Ce livre commence un nouveau cycle situé dans l'univers favori de Robin Hobb, celui où se situaient déjà les premières aventures de l'Assassin Royal, l'histoire des Aventuriers de la Mer et les récits des Cités des Anciens. C'est le troisième cycle consacré plus spécifiquement à l'Assassin Royal et il débute chronologiquement une dizaine d'années après la fin du cycle précédent.
Cela étant, même si l'univers nous est déjà connu, l'auteure prend le temps de brosser longuement la situation et les personnages pour remettre en place le contexte. C'est nettement un tome d'introduction, et l'action y est peu présente, d'autant que ce livre ne reprend que la première partie du premier tome de la trilogie originale. Nombre de lecteurs se plaignent de ce découpage de chaque tome VO en deux tomes VF, qui coupe abruptement l'intrigue. C'est oublier un peu vite qu'une traduction française pèse généralement 20% plus lourd qu'une version anglaise. Pour ma part, pour avoir eu entre les mains les intégrales J'ai Lu reprenant le découpage original des trilogies précédentes (des pavés d'un millier de pages, particulièrement encombrants malgré leur format "poche"), j'approuve totalement ce découpage qui rend l'ouvrage plus aisé à manipuler !
Ne vous attendez donc pas à un condensé d'action à chaque page. Robin Hobb est une habituée des rythmes lents (même si parfois quelques années s'écoulent sans qu'on les voie, en l'occurrence), qui laissent tout le loisir de suivre les cogitations de personnages qui se complaisent dans leurs problèmes. Ici encore, le récit se met en place doucement. On y suit donc Fitz, moins torturé qu'avant mais toujours mélancolique et sujet aux lamentations. Il regrette la perte de son compagnon de Vif, Oeil-de-Nuit, ainsi que celle de son ami le Fou, dont il n'a plus de nouvelle et qui lui manque beaucoup.
Le Fou est le grand absent de ce volume : Après tout, au vu du titre, on aurait pu s'attendre à le retrouver ici. Mais un autre personnage fait son apparition, la petite Abeille, qui ne peut que nous le rappeler.
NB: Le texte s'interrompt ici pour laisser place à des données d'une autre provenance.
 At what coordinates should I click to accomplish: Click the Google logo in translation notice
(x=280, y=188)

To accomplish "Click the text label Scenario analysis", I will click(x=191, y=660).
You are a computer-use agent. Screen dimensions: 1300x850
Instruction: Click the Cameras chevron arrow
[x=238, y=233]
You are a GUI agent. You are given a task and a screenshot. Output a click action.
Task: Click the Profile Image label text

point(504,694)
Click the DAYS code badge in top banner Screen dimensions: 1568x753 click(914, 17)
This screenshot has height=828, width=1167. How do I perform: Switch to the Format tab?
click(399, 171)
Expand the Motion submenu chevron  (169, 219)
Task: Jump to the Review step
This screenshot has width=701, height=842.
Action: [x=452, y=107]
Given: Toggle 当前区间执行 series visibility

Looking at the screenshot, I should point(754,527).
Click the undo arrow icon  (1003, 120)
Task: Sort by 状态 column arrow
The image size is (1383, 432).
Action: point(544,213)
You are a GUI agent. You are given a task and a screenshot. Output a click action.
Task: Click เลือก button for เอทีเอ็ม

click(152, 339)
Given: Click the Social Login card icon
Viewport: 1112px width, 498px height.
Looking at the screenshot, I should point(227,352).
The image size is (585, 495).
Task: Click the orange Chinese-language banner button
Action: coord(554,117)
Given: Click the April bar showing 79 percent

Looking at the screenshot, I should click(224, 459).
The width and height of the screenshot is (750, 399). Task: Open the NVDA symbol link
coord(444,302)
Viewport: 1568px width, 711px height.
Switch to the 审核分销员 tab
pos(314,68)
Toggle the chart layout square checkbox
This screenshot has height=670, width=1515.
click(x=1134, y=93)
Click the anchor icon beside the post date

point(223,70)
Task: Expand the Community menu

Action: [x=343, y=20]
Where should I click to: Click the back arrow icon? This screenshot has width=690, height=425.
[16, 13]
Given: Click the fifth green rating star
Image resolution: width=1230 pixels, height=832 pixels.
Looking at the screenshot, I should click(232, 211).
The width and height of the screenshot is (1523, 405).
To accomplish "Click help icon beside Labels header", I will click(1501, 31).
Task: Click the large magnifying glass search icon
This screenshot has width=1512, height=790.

En effet, si ses parents s'étonnent de ses différences, le lecteur avisé qui a déjà lu les précédents ouvrages de l'auteure aura tout de suite reconnu un nouveau Prophète Blanc ! La petite fille est certainement appelée à jouer un grand rôle dans l'histoire à venir. En attendant, on voit par ses yeux certains des événements, et ce changement de narrateur est plutôt bienvenu car il nous permet un autre point de vue.
Pas de grande surprise à attendre de ce roman, mais la magie habilement tissée par Robin Hobb dans ses récits fonctionne une fois de plus. On atteint la fin sans s'en rendre compte, et on est alors pressé de découvrir la suite !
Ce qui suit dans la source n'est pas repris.